Figure 11.

Loss of Cav-1 in fibroblasts protects adjacent MCF7 cells against apoptosis. MCF7 cells were co-cultured for 72 hours with hTERT-fibroblasts carrying either a GFP (+) control shRNA (CTR) vector or a GFP (+) Cav-1 shRNA (KD) vector. Corresponding homotypic cultures were established in parallel. Then, the cells were subjected to annexin-V staining and analyzed by FACS. Thus, the GFP (+) and GFP (−) cells represent hTERT-fibroblasts and MCF7 cells, respectively. (A) MCF7 cell apoptotic rate: Cav-1 knockdown fibroblasts protect MCF7 cells against apoptosis. MCF7 cells co-cultured with CTR-fibroblasts show an ∼3-fold reduction in apoptosis, as compared to MCF7 cells cultured alone. However, co-cultures with KD fibroblasts provide MCF7 cells with a greater protection against apoptosis (8.5-fold decrease in apoptotic rate compared to MCF7 cell mono-cultures). The upper graph represents the percentage of annexin-V (+) cells. The lower graph represents the fold change versus MCF7 cells cultured in the absence of fibroblasts. *p ≤ 0.0002, **p ≤ 0.0000006 versus MCF7 cells cultured alone. *p ≤ 0.02 versus Cav-1 KD (Student's t-test). (B) Fibroblast apoptotic rate: Cav-1 knockdown protects fibroblasts against apoptosis. In homotypic cultures, KD fibroblasts are protected by 2.7-fold against apoptosis as compared to CTR fibroblasts. In addition, CTR fibroblasts co-cultured with MCF7 cells display a 2.4-fold increase in apoptosis, compared to CTR mono-cultures.
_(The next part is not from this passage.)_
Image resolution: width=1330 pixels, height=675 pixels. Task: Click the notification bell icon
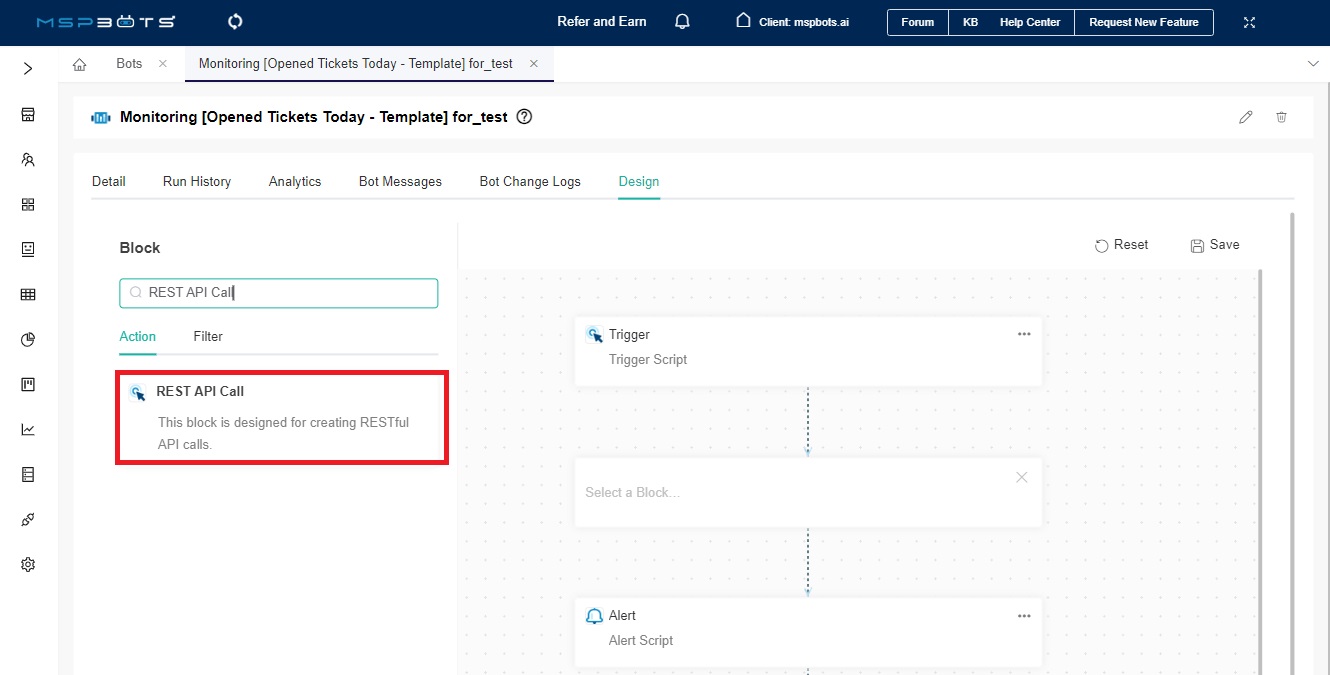point(682,22)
Interestingly, co-cultured KD fibroblasts exhibit a 2-fold decrease in apoptosis compared to co-cultured CTR fibroblasts. These results suggest that a loss of Cav-1 protects fibroblasts in co-culture against apoptosis. *p = 0.03 versus the other three experimental conditions (Student's t-test).